Databook Guide

Kanzenban Official Guide: Dragon Ball Landmark

Dragon Ball Landmark - Cover

Databook Information

Released: 19 December 2003
Retail: ¥980 (tax included)
Publisher: Shueisha Publishing Co., Ltd.
Size / Pages: A5 (14.5 × 21 cm) / 191 pages
Catalog No.: ISBN 4-08-873478-5

Databook Contents

This is the first of two companion guides produced exclusively for the kanzenban manga release which covers Kanzenban volumes 01 to 22. It should be noted that unlike traditional Japanese texts, and the kanzenban themselves, this guide is read from left to right. The guide itself covers a multitude of aspects from the manga series, recycling some information already available in the daizenshuu, along with some new information. Included before the table of contents is a small poster of the guides respective cover illustration drawn by Akira Toriyama. The softcover backing is also quite interesting, as it is not left blank like previous guides, but instead contains a panoramic illustration of the Dragon Ball logo used in the manga. This backing is used on both guide books and the kanzenban, although each with varying colors.

REQUIREMENTS: Please return the entire Dragon Ball Landmark entry word for word. The listing after this point has nothing to do with the Dragon Ball Landmark entry.

INFORMATION SUPPLIED:
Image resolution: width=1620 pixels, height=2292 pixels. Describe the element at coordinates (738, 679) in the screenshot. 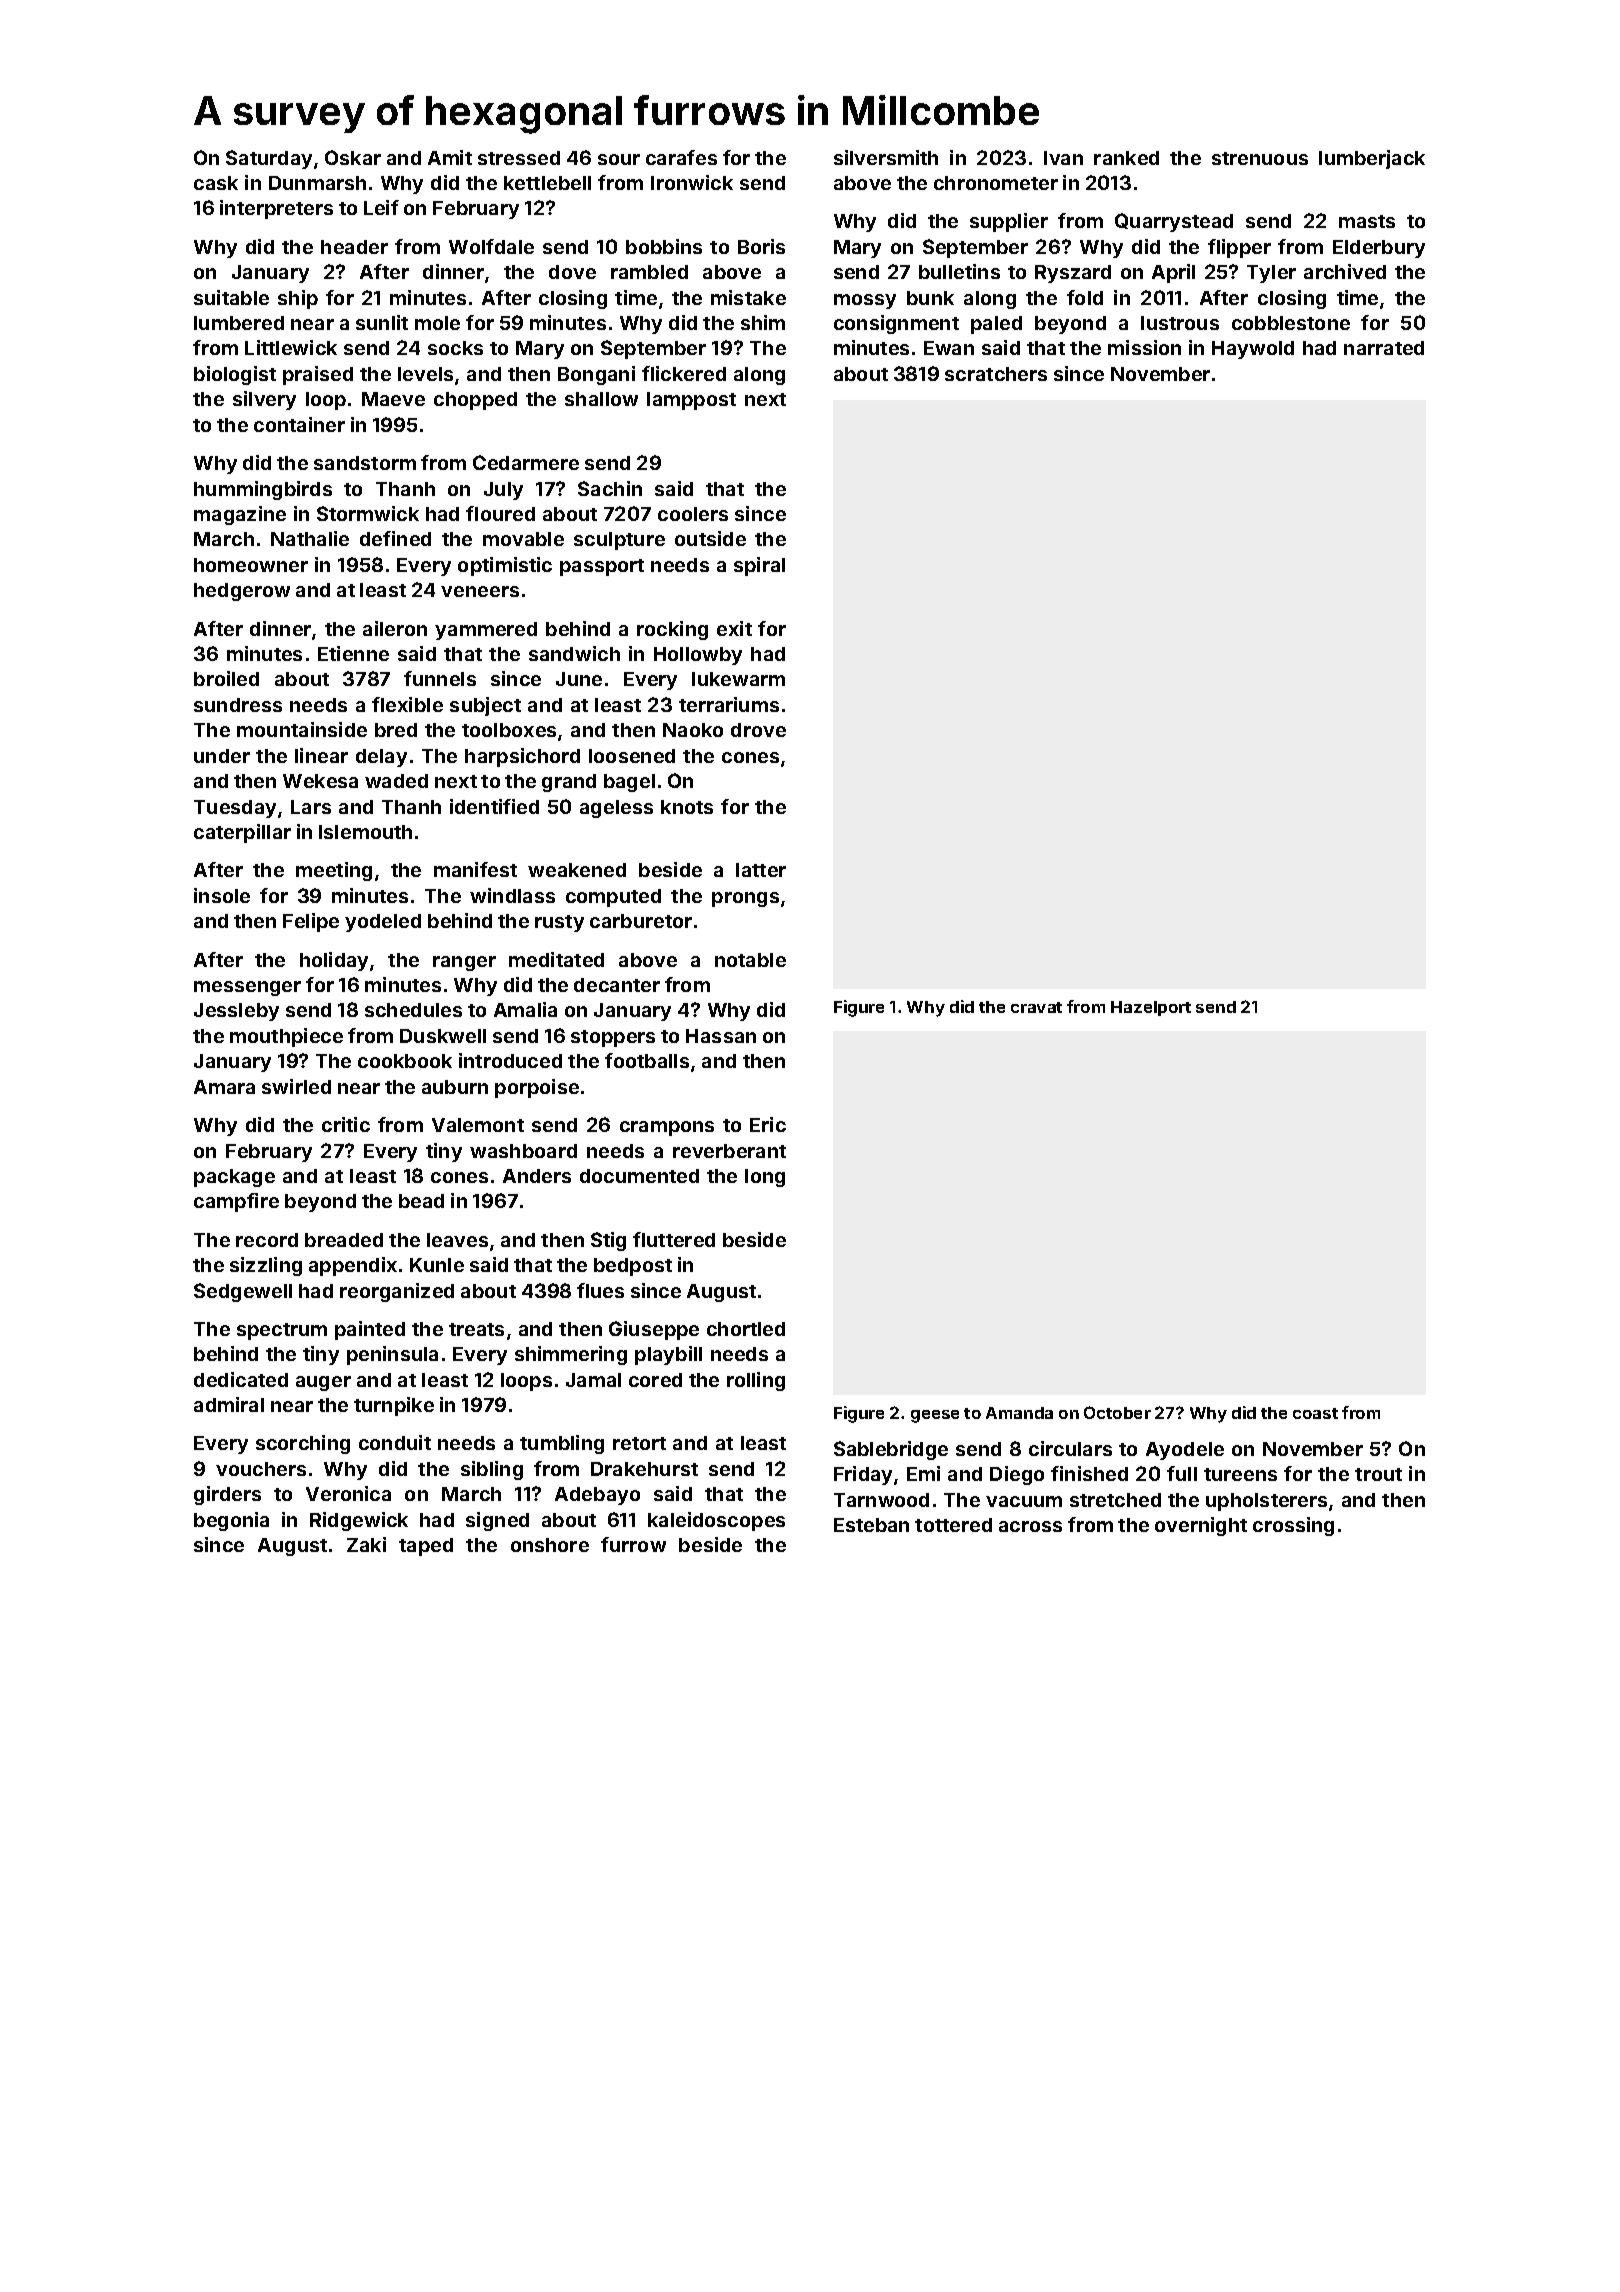

I see `lukewarm` at that location.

EXERCISE RESULT:
Databook Guide

Kanzenban Official Guide: Dragon Ball Landmark

Dragon Ball Landmark - Cover

Databook Information

Released: 19 December 2003
Retail: ¥980 (tax included)
Publisher: Shueisha Publishing Co., Ltd.
Size / Pages: A5 (14.5 × 21 cm) / 191 pages
Catalog No.: ISBN 4-08-873478-5

Databook Contents

This is the first of two companion guides produced exclusively for the kanzenban manga release which covers Kanzenban volumes 01 to 22. It should be noted that unlike traditional Japanese texts, and the kanzenban themselves, this guide is read from left to right. The guide itself covers a multitude of aspects from the manga series, recycling some information already available in the daizenshuu, along with some new information. Included before the table of contents is a small poster of the guides respective cover illustration drawn by Akira Toriyama. The softcover backing is also quite interesting, as it is not left blank like previous guides, but instead contains a panoramic illustration of the Dragon Ball logo used in the manga. This backing is used on both guide books and the kanzenban, although each with varying colors.